Detecting the Drought-Response Difference in Semiarid Ecosystems on the Mongolian Plateau: 10-Year Observation Using GOSAT SIF and MODIS PRI

Atmospheric aridity and soil drought control vegetation water use and affect the terrestrial water and carbon cycles. Separating these two types of drought is difficult but crucial because they relate to different ecosystem properties and their impacts depend on vegetation types. We examine how well satellite-observed solar-induced chlorophyll fluorescence (SIF) captures the drought responses of taiga and steppe in semiarid areas on the Mongolian plateau, which have experienced a historic drought since the late 1990s. Ten-year records of the GOSAT SIF and the MODIS-band-1 photochemical reflectance index (PRI, also known as chlorophyll/carotenoid index) from Aqua consistently suggest that the taiga is sensitive to vapor-pressure deficit but insensitive to surface-soil drought, and that the opposite is the case for the steppe. The MODIS PRI changes reasonably with temperature and drought stress, and also with canopy shades, which is attributable to the xanthophyll cycle.
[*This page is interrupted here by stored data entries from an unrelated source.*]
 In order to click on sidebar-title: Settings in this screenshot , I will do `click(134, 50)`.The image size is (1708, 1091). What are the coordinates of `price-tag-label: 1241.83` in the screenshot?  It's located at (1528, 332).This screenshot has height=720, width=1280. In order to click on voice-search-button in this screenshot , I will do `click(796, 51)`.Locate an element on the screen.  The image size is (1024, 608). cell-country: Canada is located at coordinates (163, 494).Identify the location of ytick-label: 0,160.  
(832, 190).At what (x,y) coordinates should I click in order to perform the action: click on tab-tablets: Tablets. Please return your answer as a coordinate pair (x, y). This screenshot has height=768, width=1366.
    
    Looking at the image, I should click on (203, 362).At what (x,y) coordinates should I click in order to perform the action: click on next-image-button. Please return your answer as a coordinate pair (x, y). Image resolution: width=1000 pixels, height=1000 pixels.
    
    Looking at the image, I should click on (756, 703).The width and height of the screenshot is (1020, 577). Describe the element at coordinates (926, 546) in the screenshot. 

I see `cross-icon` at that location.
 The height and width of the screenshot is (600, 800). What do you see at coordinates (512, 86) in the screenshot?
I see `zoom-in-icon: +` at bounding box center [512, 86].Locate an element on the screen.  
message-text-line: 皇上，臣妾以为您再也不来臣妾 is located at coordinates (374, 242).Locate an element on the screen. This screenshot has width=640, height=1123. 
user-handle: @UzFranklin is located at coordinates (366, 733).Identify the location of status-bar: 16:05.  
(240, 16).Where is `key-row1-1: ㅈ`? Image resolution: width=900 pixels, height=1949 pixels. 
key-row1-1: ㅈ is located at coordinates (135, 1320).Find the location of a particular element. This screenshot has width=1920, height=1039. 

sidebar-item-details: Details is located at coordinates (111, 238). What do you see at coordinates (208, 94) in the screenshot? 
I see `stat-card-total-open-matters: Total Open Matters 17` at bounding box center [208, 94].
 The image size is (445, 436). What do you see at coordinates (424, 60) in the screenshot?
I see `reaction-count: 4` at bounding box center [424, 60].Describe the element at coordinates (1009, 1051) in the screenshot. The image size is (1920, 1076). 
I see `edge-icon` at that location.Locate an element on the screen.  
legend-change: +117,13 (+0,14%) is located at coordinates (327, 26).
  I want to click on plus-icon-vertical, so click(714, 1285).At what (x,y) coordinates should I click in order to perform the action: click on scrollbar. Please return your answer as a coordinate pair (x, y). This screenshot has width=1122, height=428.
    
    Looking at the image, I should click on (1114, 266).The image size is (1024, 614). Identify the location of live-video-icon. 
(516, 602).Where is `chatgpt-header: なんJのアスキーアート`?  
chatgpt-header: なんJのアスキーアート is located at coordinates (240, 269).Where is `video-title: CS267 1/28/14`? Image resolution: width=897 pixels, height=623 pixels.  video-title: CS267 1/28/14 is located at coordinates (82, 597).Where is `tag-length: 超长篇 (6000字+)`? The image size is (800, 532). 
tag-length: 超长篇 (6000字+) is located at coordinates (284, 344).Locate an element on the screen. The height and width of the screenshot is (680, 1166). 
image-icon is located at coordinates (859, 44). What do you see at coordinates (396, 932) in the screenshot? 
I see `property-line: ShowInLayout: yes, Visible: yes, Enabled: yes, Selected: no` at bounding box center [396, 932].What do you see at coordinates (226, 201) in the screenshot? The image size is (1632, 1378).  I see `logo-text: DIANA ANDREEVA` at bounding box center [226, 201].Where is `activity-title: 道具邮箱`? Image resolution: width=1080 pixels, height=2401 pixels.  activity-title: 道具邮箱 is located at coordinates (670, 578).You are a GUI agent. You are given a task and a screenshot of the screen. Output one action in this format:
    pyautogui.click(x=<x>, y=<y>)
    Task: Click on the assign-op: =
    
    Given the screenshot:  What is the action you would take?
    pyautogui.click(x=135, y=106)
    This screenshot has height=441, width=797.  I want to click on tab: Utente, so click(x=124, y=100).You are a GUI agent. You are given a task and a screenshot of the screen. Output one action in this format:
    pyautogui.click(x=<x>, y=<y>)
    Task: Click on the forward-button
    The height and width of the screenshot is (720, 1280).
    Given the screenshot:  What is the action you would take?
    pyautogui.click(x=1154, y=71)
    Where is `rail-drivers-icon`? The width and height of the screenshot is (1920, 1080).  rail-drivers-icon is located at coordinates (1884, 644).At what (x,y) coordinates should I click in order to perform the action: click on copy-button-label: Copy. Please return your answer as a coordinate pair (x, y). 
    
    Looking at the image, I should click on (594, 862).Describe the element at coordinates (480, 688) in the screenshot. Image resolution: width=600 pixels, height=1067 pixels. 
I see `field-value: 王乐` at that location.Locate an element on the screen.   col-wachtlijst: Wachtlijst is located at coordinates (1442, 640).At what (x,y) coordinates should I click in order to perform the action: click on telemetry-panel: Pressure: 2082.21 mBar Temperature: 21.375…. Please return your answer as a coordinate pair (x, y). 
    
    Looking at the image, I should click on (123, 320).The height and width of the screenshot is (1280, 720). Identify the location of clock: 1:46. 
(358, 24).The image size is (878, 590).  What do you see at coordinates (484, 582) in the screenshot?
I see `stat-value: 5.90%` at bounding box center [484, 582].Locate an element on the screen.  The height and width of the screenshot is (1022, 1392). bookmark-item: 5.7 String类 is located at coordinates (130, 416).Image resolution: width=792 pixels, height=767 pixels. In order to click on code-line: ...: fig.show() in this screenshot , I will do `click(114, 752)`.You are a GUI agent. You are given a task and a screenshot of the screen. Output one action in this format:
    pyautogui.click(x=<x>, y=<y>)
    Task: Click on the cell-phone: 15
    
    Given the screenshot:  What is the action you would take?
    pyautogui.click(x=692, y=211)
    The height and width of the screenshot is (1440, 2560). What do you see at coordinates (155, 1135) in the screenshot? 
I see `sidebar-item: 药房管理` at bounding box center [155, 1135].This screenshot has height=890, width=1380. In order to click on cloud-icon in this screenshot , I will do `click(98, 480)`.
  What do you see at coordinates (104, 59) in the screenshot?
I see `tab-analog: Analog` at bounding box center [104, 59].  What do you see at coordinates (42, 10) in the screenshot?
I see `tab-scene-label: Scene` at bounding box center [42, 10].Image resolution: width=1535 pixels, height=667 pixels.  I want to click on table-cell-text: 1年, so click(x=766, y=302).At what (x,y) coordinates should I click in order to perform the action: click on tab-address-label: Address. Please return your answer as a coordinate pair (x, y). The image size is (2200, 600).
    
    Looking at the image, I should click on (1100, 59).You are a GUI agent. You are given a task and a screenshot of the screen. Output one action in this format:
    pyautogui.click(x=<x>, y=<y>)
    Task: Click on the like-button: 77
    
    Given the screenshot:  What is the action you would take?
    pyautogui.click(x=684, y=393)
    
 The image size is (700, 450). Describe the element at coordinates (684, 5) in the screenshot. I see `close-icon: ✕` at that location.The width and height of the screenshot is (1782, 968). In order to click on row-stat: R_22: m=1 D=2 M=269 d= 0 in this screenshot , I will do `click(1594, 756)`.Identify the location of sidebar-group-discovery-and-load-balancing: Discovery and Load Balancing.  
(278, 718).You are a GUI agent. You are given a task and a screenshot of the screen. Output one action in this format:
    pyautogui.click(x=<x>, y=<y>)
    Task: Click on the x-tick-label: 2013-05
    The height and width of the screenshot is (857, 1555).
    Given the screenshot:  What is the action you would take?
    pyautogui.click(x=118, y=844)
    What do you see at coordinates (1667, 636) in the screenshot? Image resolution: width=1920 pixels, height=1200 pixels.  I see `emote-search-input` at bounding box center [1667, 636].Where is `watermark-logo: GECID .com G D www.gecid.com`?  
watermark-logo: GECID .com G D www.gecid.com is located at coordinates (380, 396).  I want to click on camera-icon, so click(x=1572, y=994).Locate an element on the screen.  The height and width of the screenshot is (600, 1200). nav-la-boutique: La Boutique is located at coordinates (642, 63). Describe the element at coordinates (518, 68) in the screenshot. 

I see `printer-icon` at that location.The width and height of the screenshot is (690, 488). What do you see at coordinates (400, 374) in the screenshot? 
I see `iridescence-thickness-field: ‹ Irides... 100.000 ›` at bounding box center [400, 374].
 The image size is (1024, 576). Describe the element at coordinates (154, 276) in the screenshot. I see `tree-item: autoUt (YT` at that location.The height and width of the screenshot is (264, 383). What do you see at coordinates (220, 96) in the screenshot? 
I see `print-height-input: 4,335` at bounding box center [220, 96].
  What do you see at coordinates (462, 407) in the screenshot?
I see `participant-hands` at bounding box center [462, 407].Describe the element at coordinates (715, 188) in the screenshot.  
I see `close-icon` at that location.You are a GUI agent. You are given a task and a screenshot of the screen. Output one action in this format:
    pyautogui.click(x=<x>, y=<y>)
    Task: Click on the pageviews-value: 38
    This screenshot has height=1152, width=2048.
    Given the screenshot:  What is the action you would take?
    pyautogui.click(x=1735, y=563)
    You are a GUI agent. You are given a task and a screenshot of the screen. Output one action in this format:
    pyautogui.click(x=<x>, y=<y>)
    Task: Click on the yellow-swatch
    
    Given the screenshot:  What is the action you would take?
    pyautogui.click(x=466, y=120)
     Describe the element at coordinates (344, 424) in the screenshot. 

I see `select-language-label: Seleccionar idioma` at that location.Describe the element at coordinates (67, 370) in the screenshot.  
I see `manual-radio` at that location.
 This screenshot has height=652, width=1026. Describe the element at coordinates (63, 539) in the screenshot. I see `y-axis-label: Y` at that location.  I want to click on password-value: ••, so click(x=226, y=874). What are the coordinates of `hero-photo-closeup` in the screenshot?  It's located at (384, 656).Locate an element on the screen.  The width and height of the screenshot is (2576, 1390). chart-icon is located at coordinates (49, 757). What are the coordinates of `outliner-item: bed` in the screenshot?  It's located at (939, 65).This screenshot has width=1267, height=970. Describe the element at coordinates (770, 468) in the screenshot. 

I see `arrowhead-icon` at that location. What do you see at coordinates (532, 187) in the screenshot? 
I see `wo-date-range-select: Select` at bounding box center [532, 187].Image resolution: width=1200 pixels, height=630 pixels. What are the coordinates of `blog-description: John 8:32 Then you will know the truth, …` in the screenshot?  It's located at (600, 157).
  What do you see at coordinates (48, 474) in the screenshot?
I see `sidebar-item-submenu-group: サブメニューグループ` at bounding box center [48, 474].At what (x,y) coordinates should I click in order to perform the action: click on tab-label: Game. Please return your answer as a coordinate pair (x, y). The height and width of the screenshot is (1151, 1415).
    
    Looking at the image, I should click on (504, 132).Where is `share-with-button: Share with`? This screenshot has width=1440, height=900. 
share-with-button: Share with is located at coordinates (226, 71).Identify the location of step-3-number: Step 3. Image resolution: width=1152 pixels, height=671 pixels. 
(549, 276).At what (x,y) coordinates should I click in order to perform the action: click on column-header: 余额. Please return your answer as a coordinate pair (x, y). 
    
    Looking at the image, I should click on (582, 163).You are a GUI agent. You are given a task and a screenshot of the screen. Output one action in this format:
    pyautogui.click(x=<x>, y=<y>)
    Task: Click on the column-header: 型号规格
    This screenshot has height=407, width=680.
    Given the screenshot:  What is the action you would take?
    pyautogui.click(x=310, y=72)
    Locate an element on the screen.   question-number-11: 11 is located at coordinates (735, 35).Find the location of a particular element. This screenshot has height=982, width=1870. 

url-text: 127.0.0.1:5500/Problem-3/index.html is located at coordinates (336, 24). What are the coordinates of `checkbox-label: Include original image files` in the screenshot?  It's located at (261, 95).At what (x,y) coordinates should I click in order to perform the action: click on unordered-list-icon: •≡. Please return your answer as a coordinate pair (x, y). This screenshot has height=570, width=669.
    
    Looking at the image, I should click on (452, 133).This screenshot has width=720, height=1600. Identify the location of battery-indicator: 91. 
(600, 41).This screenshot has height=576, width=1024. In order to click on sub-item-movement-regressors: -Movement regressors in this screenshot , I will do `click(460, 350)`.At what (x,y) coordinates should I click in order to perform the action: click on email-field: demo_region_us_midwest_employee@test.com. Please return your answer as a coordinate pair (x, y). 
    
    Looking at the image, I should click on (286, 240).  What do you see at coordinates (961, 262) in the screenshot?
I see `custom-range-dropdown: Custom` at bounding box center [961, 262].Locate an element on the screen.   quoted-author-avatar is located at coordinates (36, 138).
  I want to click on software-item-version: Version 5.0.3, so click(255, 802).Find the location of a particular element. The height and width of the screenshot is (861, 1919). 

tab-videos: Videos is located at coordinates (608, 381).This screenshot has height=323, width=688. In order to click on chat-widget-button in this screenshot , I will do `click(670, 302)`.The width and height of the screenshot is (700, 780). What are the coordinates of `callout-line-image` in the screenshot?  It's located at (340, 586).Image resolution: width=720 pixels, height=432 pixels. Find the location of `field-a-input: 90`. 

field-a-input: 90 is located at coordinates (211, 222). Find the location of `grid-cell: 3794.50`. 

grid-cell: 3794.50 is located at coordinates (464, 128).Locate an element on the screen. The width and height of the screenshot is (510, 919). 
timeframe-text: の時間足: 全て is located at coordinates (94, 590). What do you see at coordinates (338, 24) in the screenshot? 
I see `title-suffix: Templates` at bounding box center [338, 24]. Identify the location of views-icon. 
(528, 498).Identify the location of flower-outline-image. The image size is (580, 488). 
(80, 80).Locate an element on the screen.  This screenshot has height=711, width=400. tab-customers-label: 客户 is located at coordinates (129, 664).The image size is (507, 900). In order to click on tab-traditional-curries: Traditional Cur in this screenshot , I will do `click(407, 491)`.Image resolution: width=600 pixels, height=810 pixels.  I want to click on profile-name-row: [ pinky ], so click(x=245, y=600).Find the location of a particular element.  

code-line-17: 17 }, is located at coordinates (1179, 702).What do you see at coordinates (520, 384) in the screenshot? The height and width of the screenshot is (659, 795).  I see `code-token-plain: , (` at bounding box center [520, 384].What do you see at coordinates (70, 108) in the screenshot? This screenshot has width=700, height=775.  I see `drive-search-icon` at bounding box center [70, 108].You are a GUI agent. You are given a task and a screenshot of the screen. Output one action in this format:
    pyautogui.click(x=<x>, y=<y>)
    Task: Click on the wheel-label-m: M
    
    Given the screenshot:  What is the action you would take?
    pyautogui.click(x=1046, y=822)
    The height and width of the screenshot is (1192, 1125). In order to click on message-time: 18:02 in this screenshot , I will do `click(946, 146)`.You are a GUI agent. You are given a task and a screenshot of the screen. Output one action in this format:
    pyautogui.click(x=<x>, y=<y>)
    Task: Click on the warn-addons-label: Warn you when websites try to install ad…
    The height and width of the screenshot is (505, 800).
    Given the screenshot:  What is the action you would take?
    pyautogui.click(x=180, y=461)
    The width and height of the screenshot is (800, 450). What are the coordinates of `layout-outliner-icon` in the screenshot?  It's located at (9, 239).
However the most influential factor on the PRI is leaf area in both vegetations, and temperature is the second in the taiga, indicating the dominant effect of its pigment-pool size. The leaf area index of the taiga has almost similar values and seasonal patterns in each year, while the SIF shows remarkable interannual changes. The SIF yield in the taiga decreases 36–48% on average with the increase of vapor-pressure deficit from 1 kPa to 3 kPa under high-PRI conditions. Almost all detectable information from the SIF yield in the steppe is correlated with PRI on a monthly basis. The SIF in the steppe decreases nonlinearly when the surface-soil-water content fell below ∼0.154 m³ m⁻³, which agrees well with an eddy-covariance result in this region and implies the capability of satellite-based wilting-point estimation. We will further clarify which biological factors affected the observed results of SIF and PRI using the process-based model 'Soil-Canopy-Observation of Photosynthesis and Energy fluxes' (SCOPE) and show the impact of drought on the gross primary production in the past decade.